Auto compaction in druid-0.15.0-incubating

Hi,

Does the auto compaction runs only when druid coordinator is restarted and not at regular intervals?

It appears that the auto compaction would be based on the size of input segments and will compact multiple segments with input size = “Input segment size bytes” into larger segment not exceeding Target compaction size bytes. The segment granularity will be ignored. Is this correct?

Is it possible to compact datasources such that each month’s data gets compacted in one segment (regardless of what granularity was used during ingestion)? (This can be done by submitting a compact task to coordinator but doesn’t seem possible with auto compaction)

Thanks,

Prathamesh

Prathamesh,

Auto Compaction runs forever once its submitted unless explicitly killed or when a new configuration overrides it.

In order for the auto compaction to run, it must meet either of the two parameters.

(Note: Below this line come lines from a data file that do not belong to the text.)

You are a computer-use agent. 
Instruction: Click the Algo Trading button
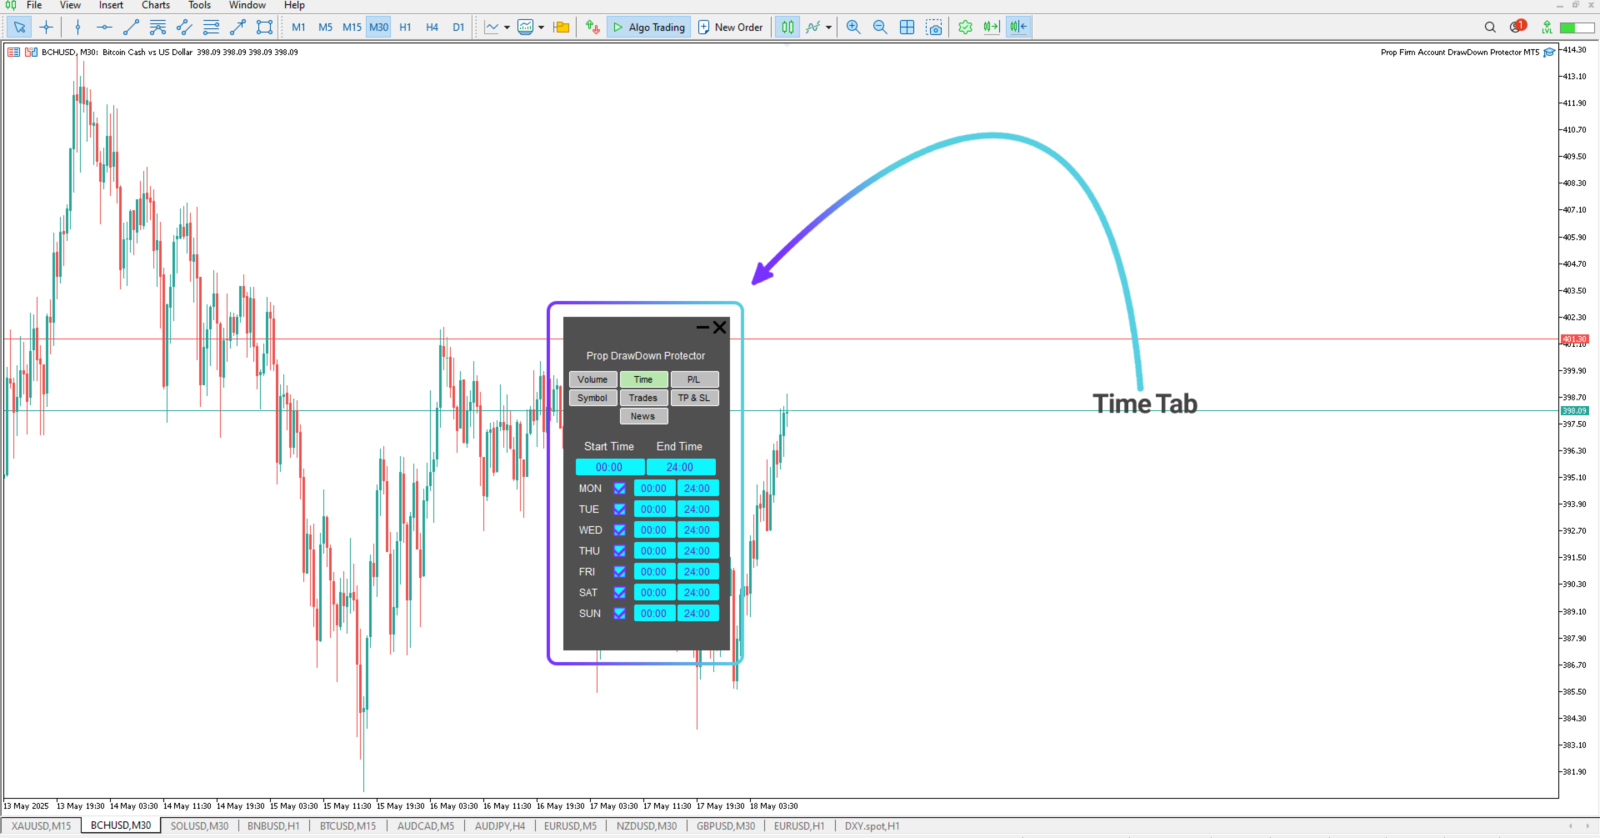648,27
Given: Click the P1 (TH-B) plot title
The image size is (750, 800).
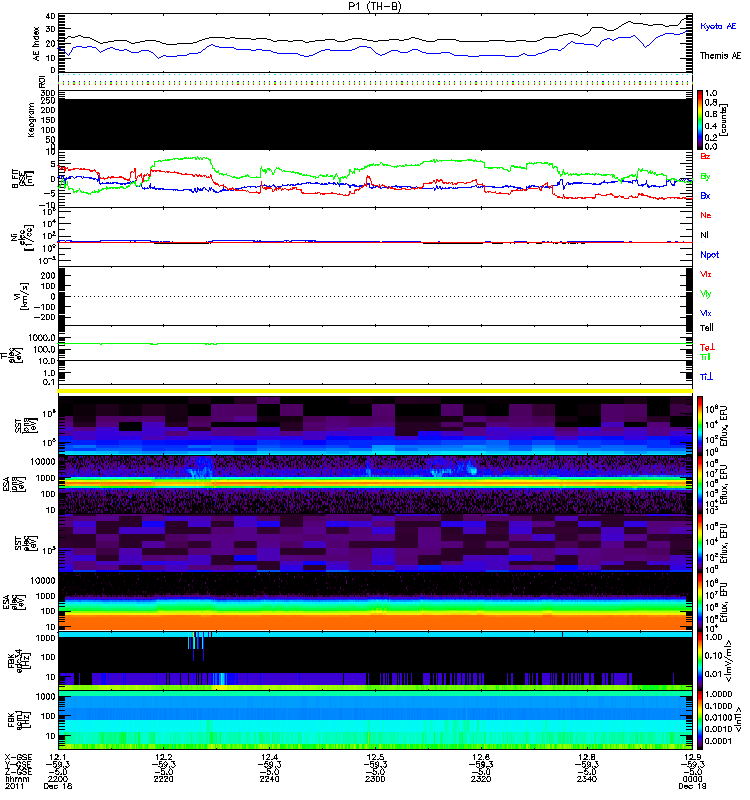Looking at the screenshot, I should coord(375,6).
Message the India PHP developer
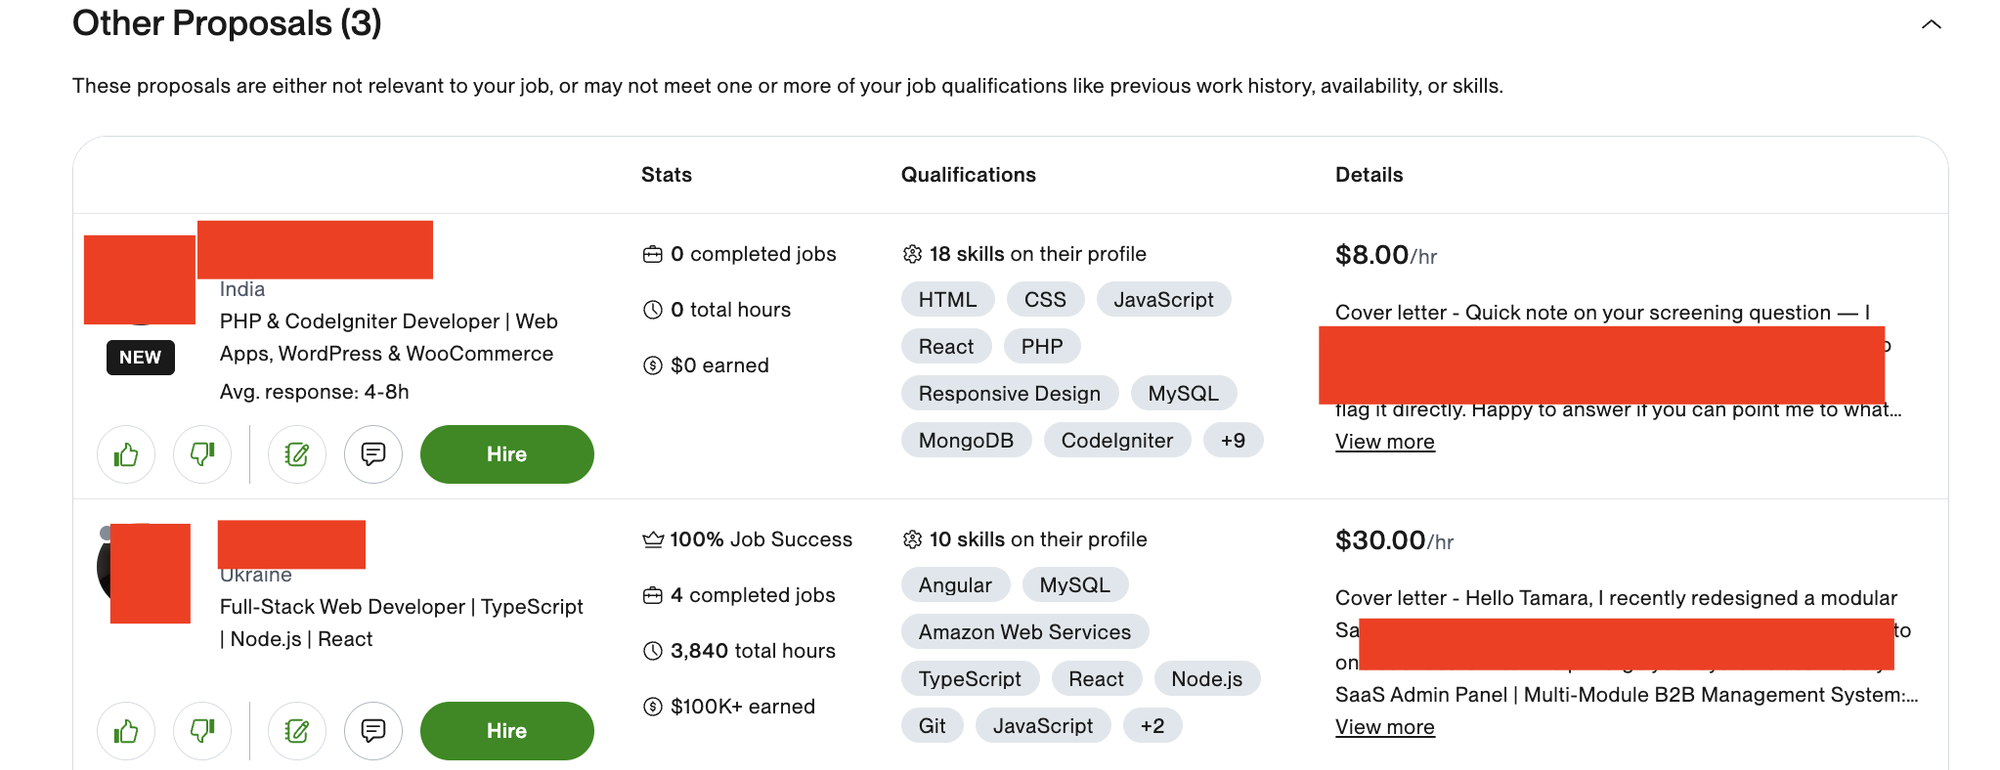The height and width of the screenshot is (770, 2000). (373, 455)
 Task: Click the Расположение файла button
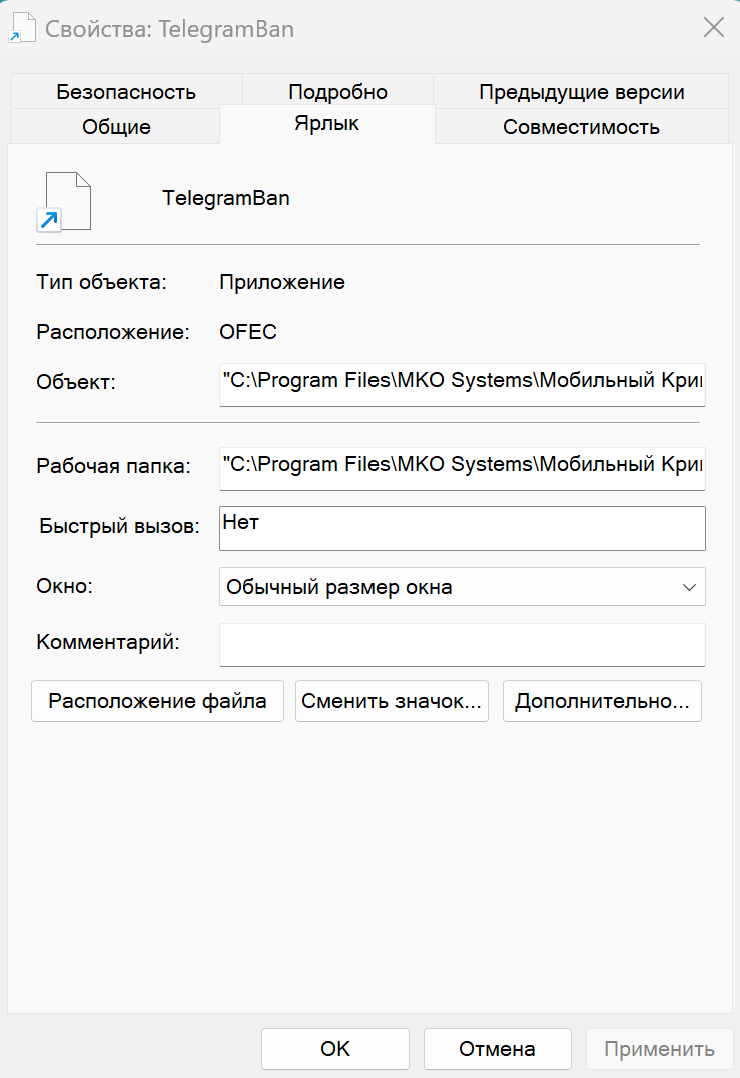157,701
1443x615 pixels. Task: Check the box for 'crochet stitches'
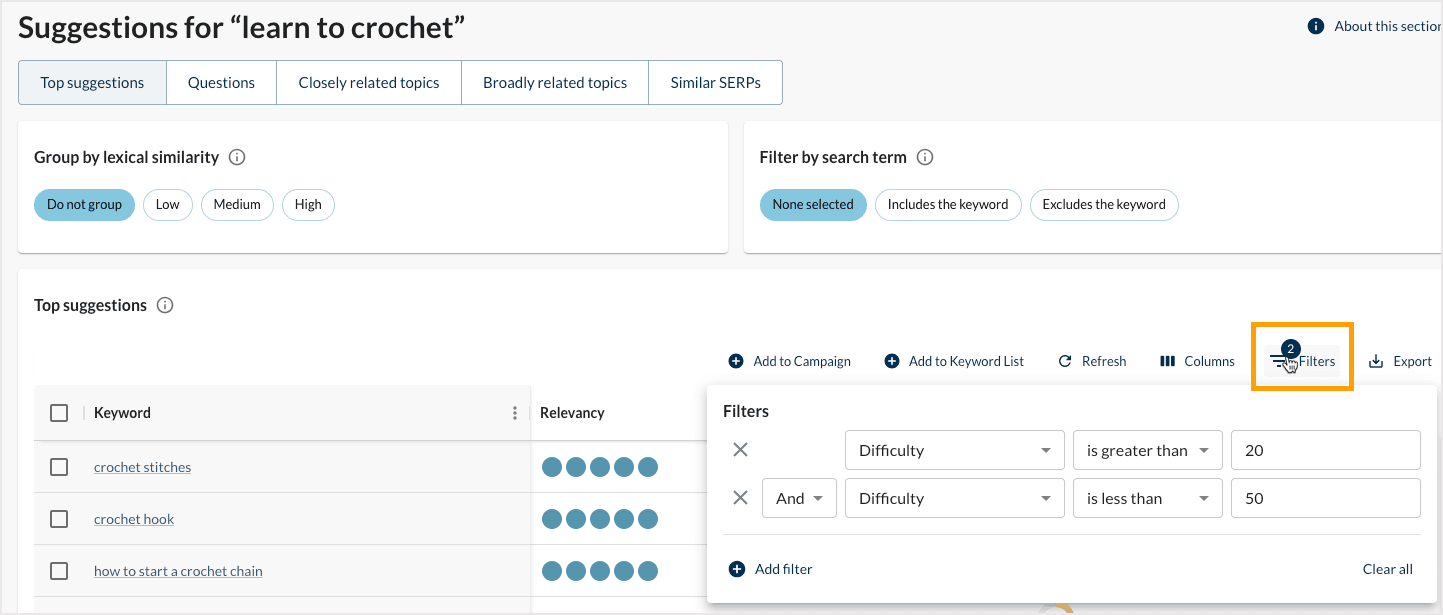coord(59,467)

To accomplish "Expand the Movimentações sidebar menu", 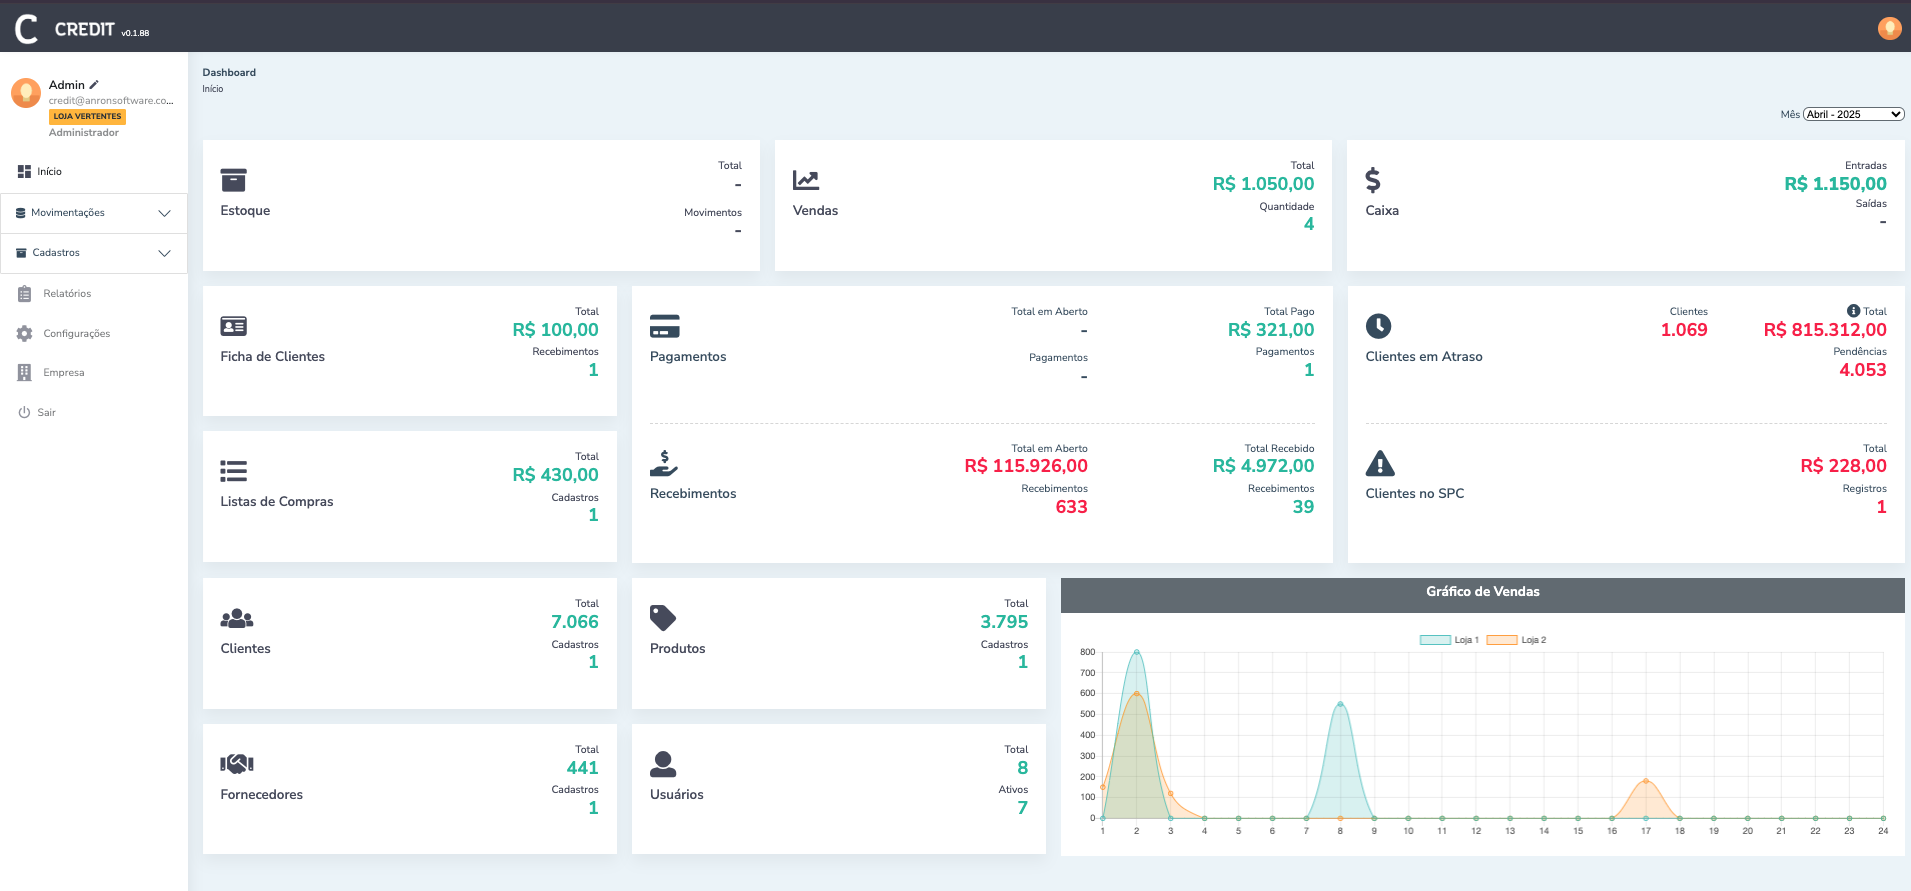I will coord(94,213).
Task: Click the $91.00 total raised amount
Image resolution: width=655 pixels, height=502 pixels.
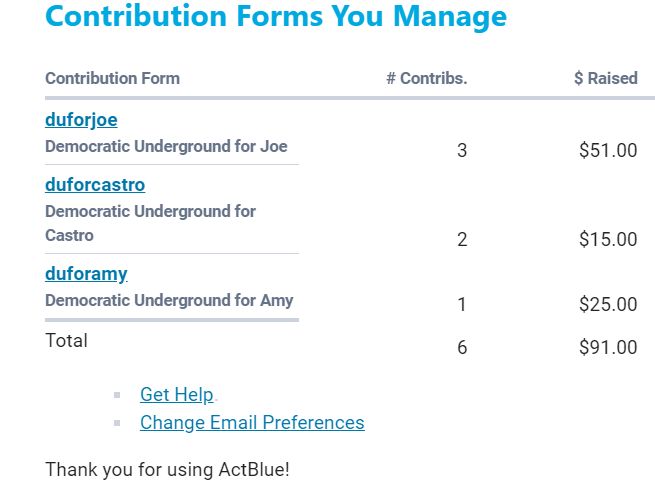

  1. Coordinator must be showing the total size for an interval less than inputSegmentSizeBytes
  2. Coordinator must be showing that the total segments per interval must be less than maxNumSegmentsToCompact

There are differences between the auto compaction vs regular compaction. The latter has all the parameters you can tweak where the former has a subset you can work on.

Rommel Garcia

Hi Roman,

  1. Does the compaction start immediately after it is submitted?

  2. How often does it run?

  3. When you say “total size of interval”, does that mean the time chunks (segmentGranularity) or arbitary interval?

4.If i have 6 segments (1 for each HOUR, segmentGranularity being HOUR) with size 1MB each, would the compaction run if inputSegmentSizeBytes=10MB? or is the inputSegmentSizeBytes limit on individual segment?

Thanks,

Prathamesh